Assalamu’alaikum warahmatullahi wabarakatuh
Kami mendengar hadis yang berisi perintah bahwa jika kita sedang menjadi
imam shalat, maka kita harus memendekkan shalat tersebut. Apakah yang
dimaksud memendekkan shalat di sini? dan bagaimana praktiknya yang benar?
Apakah harus membaca surat-surat pendek saja seperti Al-Ikhlash, An-Nas, dan semisalnya?
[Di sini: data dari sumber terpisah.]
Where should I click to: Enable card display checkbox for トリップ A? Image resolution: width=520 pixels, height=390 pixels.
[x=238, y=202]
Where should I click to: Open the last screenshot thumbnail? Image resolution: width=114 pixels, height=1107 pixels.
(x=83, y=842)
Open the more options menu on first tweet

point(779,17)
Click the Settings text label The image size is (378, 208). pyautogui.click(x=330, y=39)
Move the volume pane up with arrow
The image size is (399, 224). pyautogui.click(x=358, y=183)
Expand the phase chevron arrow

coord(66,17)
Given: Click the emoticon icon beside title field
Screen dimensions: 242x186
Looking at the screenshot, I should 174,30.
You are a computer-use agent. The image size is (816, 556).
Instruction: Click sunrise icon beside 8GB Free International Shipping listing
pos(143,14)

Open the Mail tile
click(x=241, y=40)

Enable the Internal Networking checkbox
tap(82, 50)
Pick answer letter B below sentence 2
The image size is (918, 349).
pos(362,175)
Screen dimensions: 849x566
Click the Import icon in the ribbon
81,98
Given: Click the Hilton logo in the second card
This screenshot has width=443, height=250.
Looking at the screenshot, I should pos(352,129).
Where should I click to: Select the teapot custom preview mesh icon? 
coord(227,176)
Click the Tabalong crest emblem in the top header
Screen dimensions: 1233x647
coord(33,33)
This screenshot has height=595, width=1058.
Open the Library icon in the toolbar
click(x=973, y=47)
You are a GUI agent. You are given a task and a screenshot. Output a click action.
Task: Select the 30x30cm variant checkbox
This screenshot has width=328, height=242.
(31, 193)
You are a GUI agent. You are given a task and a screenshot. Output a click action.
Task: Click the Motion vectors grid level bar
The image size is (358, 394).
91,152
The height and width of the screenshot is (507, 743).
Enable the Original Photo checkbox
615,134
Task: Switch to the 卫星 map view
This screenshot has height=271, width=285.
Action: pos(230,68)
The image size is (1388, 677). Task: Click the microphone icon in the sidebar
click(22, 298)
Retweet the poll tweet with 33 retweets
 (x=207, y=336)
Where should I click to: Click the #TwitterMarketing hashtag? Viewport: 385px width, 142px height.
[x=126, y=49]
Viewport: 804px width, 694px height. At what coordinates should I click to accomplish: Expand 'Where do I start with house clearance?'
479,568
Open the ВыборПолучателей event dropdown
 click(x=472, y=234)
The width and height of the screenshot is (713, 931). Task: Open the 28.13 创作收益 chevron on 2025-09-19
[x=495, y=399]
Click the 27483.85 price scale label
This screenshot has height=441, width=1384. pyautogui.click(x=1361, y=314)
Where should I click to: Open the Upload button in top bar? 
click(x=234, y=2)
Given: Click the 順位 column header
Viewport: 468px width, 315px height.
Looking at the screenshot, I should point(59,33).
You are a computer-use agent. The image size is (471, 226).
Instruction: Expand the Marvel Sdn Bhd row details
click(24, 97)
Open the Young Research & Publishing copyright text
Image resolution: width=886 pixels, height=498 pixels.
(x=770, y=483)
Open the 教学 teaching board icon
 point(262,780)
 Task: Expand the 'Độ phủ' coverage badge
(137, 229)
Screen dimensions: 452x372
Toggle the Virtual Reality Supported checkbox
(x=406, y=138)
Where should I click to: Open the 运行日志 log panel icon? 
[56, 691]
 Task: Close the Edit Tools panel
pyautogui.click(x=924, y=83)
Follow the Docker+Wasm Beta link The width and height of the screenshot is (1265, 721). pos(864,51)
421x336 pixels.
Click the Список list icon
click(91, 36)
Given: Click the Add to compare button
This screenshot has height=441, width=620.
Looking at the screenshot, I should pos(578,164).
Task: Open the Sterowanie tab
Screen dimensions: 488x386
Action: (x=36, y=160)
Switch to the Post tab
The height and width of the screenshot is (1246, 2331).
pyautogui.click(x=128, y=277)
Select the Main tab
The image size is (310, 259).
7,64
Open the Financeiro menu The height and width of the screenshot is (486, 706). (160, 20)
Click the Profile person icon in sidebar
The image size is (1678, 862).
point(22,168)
Kami mohon jawaban beserta dalil serta penerapan yang benar menurut
pemahaman yang benar pula, karena sebagian kami menjadi imam shalat lima
waktu di masjid. Terima kasih atas penjelasannya.
Jawaban:
Wa’alaikumussalam warahmatullahi wabarakatuh
Dalam hal panjang dan pendeknya bacaan, telah dibedakan oleh Rasulullah shalallahu ‘alaihi wa sallam antara shalat sendirian dan shalat berjamaah. Berliau bersabda,
“Jika di antara kamu shalat mengimami manusia, maka hendaklah
meringkas, karena di antara mereka ada yang lemah, orang sakit, dan
orang tua. Akan tetapi, jika shalat sendirian, maka hendaklah
memanjangkan semuanya.” (HR. Bukhari: 662)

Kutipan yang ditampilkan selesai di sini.